Reputation: 1080
I'm using the package dendextend
and function cor_cophenetic
to calculate the cophenetic distance between 6 hierarchical clusters. In which R outputs the correlations between them.
Currently the code I'm using is simply:
cor_cophenetic(hcr1,hcr2)
cor_cophenetic(hcr1,hcr3)
cor_cophenetic(hcr1,hcr4)
cor_cophenetic(hcr1,hcr5)
cor_cophenetic(hcr1,hcr6)
cor_cophenetic(hcr2,hcr3)
:
:
cor_cophenetic(hcr4,hcr6)
cor_cophenetic(hcr5,hcr6)
which outputs the correlations individually.
I know there is a function outer
which can do this but I'm not sure how to incorporate this command into it. I'm trying to get the output as a 15x15 matrix.
Also this is simply calculating the correlations. Is there any method in which I can visually compare two dendrograms?
Upvotes: 1
Views: 464
Reputation: 8836
After further reading I found out that while cor_cophenetic()
can't process more than two dendlist elements at a time, cor.dendlist()
can, and will compute cophenetic correlation (among other things), which makes things a whole lot simpler.
names(dend.l) <- met
round(cor.dendlist(dend.l), 4)
# complete single average centroid
# complete 1.0000 0.4925 0.6044 0.4822
# single 0.4925 1.0000 0.9851 0.9959
# average 0.6044 0.9851 1.0000 0.9871
# centroid 0.4822 0.9959 0.9871 1.0000
Original answer using cor_cophenetic()
and example data:
I don't think you can make outer()
work for this, as it expects an object of type atomic (vector, matrix or array). We'll have to roll our own using expand.grid()
and apply()
.
library(dendextend)
library(magrittr)
# example data
set.seed(23235)
ss <- sample(1:150, 10 )
dend.l <- dendlist()
met <- c("complete", "single", "average", "centroid")
for (i in 1:length(met)) {
dend <- iris[ss,-5] %>% dist %>% hclust(met[i])
dend.l[[i]] <- as.dendrogram(dend)
}
ind <- expand.grid(1:length(dend.l), 1:length(dend.l))
# turns out cor_cophenetic has a method for dendlist where you can
# specify which elements you want to compare. Simplifies things a little
v <- apply(ind, 1, function(x) cor_cophenetic(dend.l, x))
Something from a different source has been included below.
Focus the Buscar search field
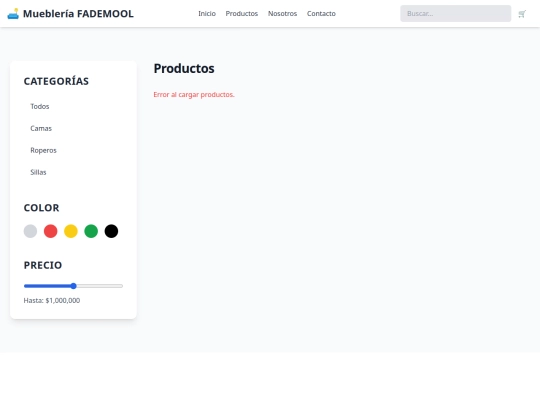 tap(456, 13)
m <- matrix(v, length(dend.l))
dimnames(m) <- list(met, met)
round(m, 4)
# complete single average centroid
# complete 1.0000 0.4925 0.6044 0.4822
# single 0.4925 1.0000 0.9851 0.9959
# average 0.6044 0.9851 1.0000 0.9871
# centroid 0.4822 0.9959 0.9871 1.0000
As you can see the matrix is symmetric, so we could get away with combn()
instead of expand.grid
, which would give us just one of the triangles.
As for comparing two dendrograms visually, take a look at Introduction to dendextend section Comparing two dendrograms.